_What is being asked_. When a line in the data below includes "Wholesale", count it; then give only the total.

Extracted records
━━━━━━━━━━━━━━━━━━━━
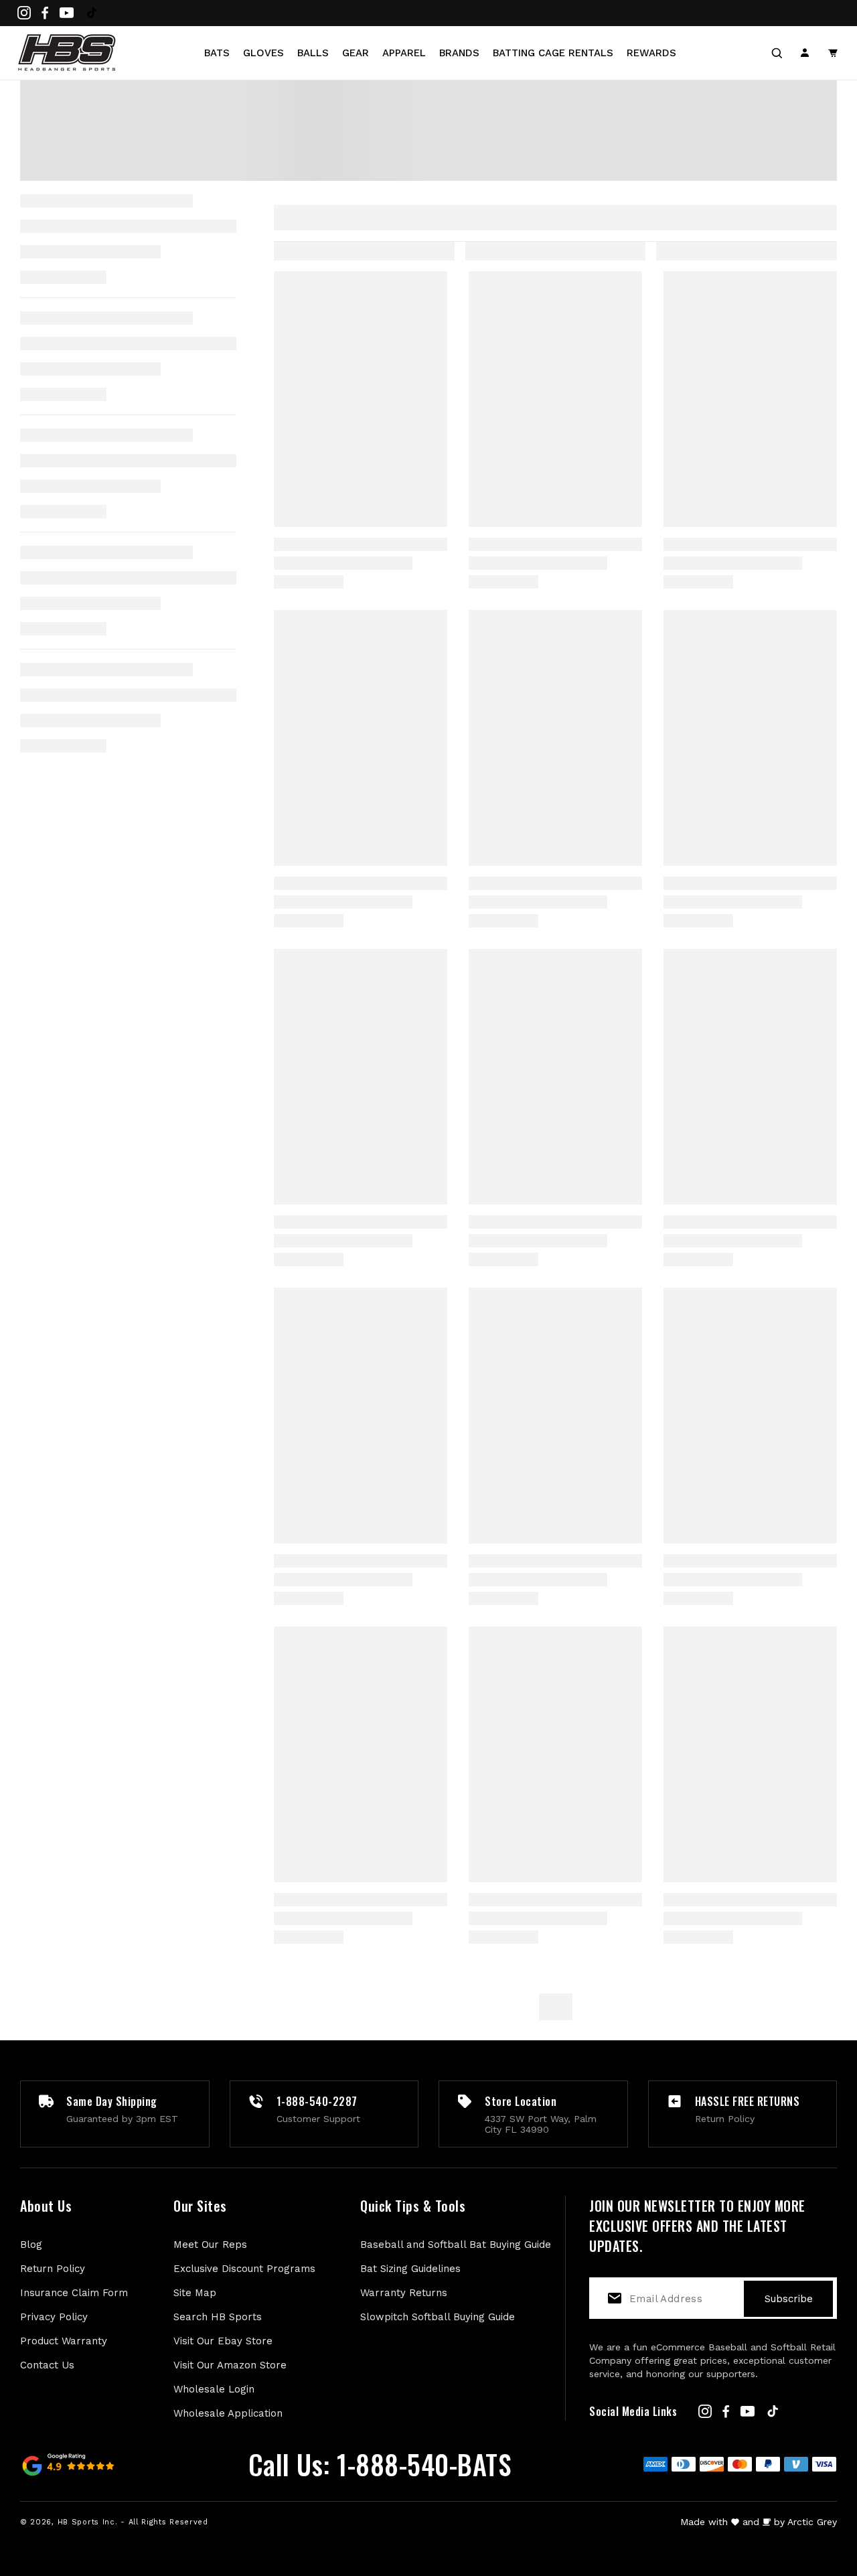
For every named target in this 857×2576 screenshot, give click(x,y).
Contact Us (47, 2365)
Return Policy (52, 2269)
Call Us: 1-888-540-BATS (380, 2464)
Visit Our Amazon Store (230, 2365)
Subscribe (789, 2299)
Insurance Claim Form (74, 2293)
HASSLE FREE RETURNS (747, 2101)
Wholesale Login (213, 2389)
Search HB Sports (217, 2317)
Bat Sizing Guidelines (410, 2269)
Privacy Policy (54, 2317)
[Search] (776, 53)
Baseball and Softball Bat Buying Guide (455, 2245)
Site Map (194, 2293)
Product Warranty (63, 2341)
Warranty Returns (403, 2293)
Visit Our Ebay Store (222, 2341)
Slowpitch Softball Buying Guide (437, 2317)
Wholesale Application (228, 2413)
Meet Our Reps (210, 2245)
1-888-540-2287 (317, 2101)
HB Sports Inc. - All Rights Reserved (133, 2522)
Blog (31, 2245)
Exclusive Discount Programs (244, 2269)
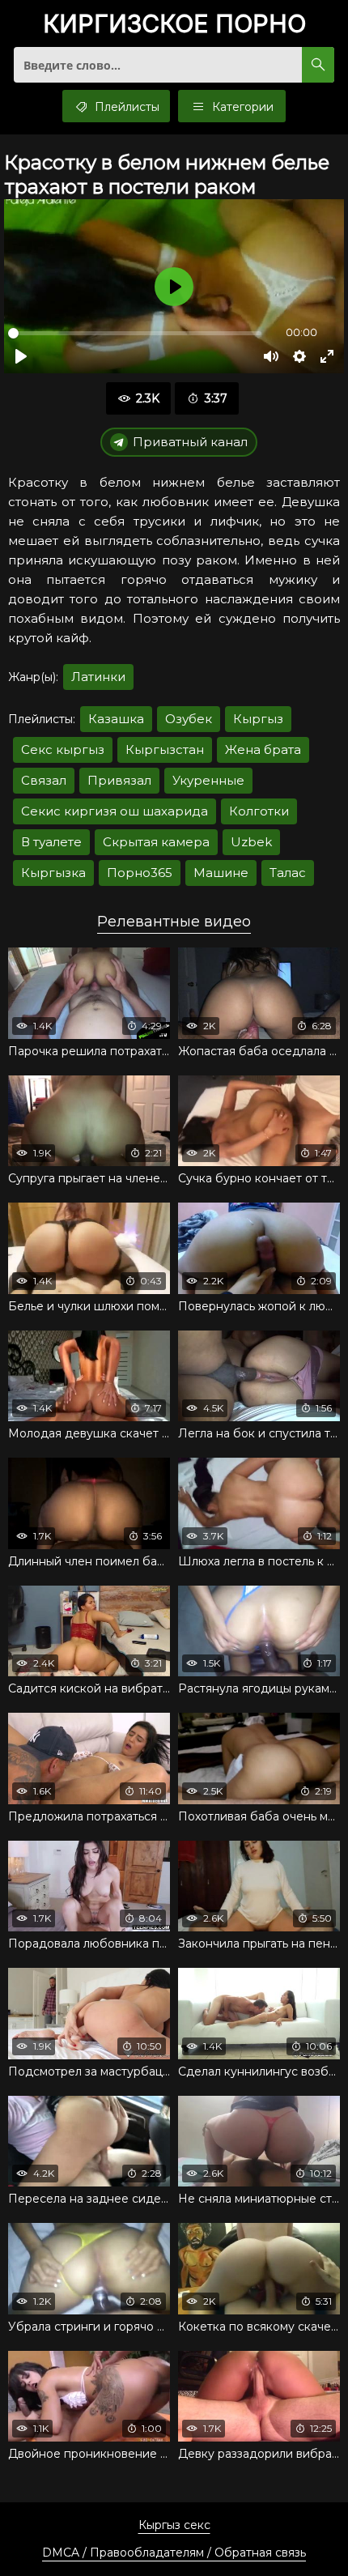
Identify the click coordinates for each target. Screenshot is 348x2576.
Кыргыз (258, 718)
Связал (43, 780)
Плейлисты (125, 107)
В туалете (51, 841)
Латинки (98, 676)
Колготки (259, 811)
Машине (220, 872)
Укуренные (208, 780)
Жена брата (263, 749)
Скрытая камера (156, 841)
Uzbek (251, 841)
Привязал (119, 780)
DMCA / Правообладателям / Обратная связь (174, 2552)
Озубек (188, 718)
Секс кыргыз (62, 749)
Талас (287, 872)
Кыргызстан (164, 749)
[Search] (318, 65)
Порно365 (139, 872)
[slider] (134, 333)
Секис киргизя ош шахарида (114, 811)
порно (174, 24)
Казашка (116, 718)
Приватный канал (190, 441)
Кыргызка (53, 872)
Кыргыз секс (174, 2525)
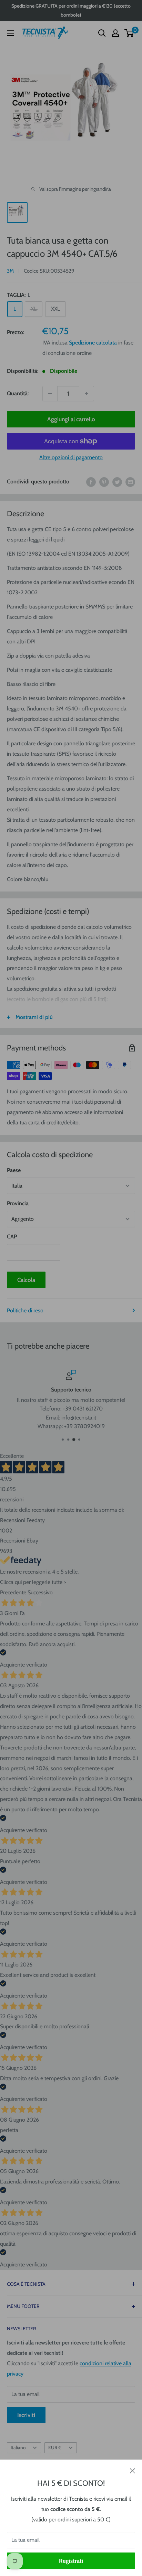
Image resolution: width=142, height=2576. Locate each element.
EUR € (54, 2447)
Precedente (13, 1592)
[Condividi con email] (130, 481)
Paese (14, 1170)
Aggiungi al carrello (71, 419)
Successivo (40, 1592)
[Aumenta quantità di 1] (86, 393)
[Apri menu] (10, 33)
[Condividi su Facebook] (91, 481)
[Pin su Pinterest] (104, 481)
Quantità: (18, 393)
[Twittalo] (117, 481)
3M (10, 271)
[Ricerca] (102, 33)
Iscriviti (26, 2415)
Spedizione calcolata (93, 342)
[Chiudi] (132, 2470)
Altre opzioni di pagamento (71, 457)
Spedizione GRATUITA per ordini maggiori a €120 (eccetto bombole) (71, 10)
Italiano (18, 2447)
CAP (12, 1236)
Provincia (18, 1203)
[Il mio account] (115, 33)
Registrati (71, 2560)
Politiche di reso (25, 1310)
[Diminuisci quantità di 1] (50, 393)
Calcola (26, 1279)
━━━━━━━━━━━━━━━━━━━━
_Result of this exercise_. 2